任务简述 — 从含有“Task: Click the 凯元 app icon in title bar”的那一行开始，到记录末尾为止（首尾两行都包括在内），把这些行整理成 JSON 字符串列表，每行对应一个字符串，略去空行。答案中不要包含图片。

============

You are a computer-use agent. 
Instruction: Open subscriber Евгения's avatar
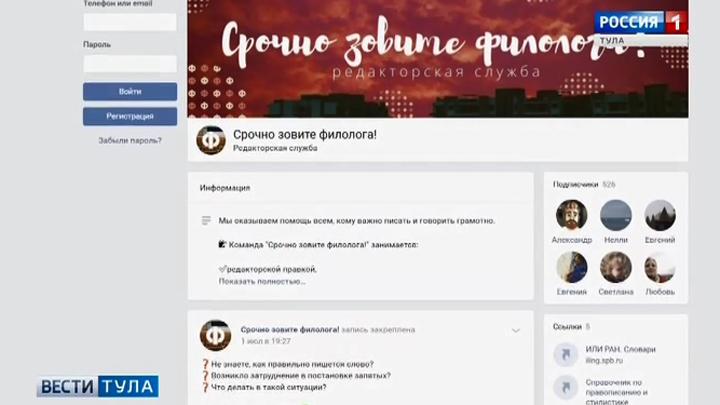click(572, 267)
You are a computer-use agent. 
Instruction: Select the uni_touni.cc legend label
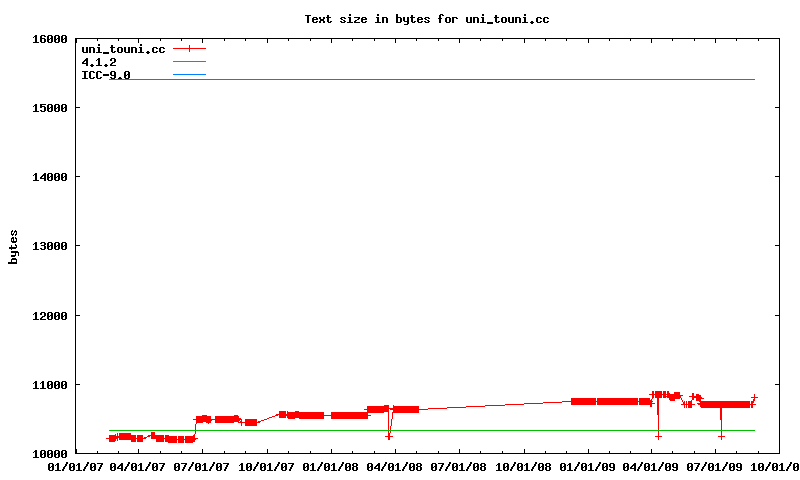[x=123, y=48]
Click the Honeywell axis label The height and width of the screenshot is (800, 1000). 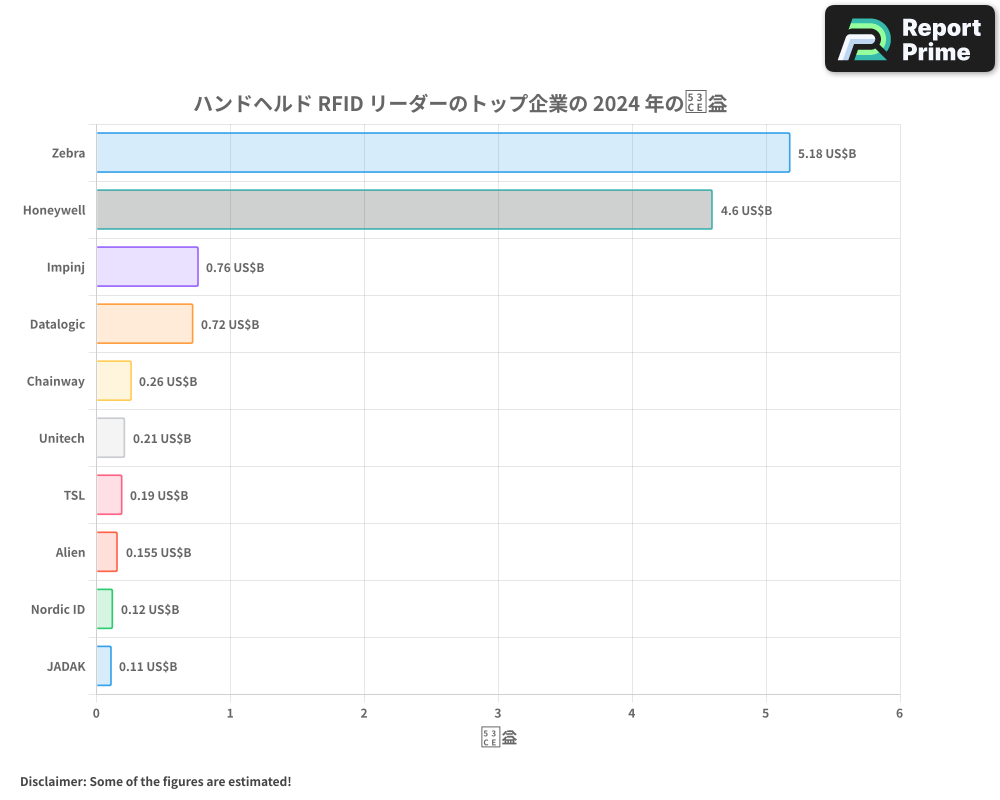(56, 210)
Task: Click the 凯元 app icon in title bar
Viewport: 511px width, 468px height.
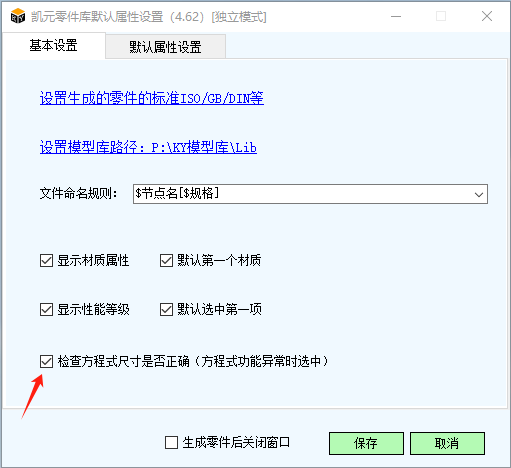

============

参考答案 —
[
  "Task: Click the 凯元 app icon in title bar",
  "Viewport: 511px width, 468px height."
]